Dîvân-ı hümâyûnda işler çok olduğu zaman kubbe vezirleri vezîriâzamın izniyle
tuğra çekerek nişancıya yardım ederlerdi.
Kubbe
vezirleri zaman zaman serasker veya serdâr ünvâniyle sefere me’mur edilirlerdi.

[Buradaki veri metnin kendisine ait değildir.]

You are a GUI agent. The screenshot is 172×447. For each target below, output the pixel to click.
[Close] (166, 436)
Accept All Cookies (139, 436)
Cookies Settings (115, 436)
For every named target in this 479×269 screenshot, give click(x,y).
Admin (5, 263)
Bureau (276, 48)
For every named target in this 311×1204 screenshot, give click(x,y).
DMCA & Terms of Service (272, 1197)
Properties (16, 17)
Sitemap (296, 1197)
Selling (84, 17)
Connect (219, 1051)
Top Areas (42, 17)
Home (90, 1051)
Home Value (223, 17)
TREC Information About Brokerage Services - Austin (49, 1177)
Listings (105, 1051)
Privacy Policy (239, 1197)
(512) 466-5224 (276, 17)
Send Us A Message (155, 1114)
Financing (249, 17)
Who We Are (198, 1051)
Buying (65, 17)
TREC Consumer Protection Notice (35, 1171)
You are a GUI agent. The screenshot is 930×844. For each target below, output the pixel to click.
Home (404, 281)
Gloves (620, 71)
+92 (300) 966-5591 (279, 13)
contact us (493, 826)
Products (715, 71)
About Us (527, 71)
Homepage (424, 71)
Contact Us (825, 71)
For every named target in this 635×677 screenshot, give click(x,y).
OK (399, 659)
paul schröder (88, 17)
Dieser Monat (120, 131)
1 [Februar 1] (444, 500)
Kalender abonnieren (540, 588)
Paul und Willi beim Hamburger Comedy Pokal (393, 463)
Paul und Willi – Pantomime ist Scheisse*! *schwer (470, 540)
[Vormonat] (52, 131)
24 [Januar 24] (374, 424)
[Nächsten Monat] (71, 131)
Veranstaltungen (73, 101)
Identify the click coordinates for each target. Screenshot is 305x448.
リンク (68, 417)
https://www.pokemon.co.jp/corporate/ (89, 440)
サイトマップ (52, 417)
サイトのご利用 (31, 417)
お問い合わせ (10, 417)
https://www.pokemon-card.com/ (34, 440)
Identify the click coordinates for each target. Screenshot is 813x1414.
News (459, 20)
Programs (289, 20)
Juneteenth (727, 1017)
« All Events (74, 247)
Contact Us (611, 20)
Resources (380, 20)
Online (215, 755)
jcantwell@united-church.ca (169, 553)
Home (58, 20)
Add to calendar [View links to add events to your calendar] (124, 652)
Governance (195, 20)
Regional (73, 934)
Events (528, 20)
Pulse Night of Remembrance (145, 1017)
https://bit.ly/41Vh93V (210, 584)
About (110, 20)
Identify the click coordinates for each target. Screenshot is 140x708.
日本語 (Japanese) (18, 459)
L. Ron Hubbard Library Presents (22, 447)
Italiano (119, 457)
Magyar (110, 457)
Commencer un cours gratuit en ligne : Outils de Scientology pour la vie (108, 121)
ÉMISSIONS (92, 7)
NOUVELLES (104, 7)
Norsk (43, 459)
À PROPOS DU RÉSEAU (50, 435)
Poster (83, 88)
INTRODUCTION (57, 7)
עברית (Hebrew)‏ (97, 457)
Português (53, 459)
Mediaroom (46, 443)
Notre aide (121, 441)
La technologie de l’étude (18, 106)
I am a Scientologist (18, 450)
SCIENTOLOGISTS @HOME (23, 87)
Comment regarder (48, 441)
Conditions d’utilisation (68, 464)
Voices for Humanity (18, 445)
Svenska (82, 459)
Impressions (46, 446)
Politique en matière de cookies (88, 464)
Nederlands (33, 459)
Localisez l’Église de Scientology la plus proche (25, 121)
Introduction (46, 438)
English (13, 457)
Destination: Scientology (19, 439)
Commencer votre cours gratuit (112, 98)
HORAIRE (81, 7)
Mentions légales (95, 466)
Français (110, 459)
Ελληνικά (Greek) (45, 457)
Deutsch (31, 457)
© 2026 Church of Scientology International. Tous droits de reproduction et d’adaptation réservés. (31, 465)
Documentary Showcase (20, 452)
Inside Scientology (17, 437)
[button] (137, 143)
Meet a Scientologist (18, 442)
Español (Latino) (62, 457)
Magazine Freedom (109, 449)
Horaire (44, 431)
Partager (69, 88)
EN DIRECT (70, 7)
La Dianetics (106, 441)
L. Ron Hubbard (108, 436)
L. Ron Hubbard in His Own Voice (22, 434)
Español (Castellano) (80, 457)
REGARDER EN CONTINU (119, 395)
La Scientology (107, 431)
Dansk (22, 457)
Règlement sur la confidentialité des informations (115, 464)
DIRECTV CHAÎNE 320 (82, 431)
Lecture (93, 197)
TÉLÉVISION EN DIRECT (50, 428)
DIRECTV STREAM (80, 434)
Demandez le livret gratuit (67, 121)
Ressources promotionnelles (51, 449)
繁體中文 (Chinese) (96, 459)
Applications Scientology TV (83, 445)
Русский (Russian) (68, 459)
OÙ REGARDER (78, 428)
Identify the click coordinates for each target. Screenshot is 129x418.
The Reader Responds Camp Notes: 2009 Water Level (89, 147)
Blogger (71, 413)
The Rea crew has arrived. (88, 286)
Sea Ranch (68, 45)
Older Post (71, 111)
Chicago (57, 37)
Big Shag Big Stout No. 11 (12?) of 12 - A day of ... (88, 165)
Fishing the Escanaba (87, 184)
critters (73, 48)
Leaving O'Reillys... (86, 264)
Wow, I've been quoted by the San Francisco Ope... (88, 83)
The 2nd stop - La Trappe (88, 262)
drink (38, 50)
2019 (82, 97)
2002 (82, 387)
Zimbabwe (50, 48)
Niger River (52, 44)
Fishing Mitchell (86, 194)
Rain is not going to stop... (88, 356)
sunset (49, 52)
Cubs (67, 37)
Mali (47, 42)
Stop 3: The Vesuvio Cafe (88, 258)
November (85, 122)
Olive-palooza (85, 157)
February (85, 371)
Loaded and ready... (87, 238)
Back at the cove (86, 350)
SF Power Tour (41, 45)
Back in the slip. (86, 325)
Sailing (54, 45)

Böyle durumda maiyyetine kapıkulu askerinden münâsip miktarda yeniçeri, cebeci,
topçu ve süvari askeri verilirdi. Ayrıca mâlî işlerini görmek üzere bir
defterdâr veya defterdâr makamında bir hazîne kâtibi bulunur ve kendi tezkirecisi
de reîsülküttâb vazifesi görürdü. Serdâr vezir hareketinden itibaren dîvân
kurar, dâva dinlerdi. Maiyyetindeki vazîfe sahipleriyle gideceği mıntıkalardaki
azl ve tâyin hususunda selâhiyeti vardı. Dönüşünde yaptığı işler hakkında
dîvân-ı hümâyûna bilgi verirdi.
Yine
vezirler bir vazifeyle taşraya çıktıklarında, eyâletine gidinceye kadar yol
üzerinde dâvalara bakmak ve karar almak selâhiyetine sahiptiler. Aynı durum
İstanbul’a dönen vezirler için de geçerliydi. Ancak, kendisi bir vezîrin
eyâletine uğrarsa orada dâvanın hâllini ona havale ederdi.
Vezirler
gelir bakımından büyük imkânlara sâhib olup, bunların başlıca gelir
kaynaklarını kendilerine tahsis edilen haslar teşkil ederdi. Fâtih
kanunnâmesine göre; bir vezîrin haslarının yıllık geliri bir milyon iki yüz bin
akçe idi. Bunlar diğer Türk İslâm devletlerinde olduğu gibi ganimetlerden de
pay alırlardı. Vezir kendi hasının her beş bin akçelik geliri için sefere bir
cebelü asker götürmeye mecburdu.
Yaşı
itibariyle hizmet yapamayacak bir dereceye gelen veyahut uzun tecrübelerle
idâri ve askerî aczi anlaşılan bir vezir, tekâüd edilerek kendisine
geçinebilecek kadar tekâüd hasları veya bir mahallin mukâtaasından veya başka
bir yerden muayyen bir para verilirdi.
Vezirler
hakkında şikâyet olur ve hakkındaki şüpheler sabit olursa, kendisinden vezirlik
alâmetleri ve rütbeleri alınarak belli bir mahalde ikâmete mecbur tutulurlardı.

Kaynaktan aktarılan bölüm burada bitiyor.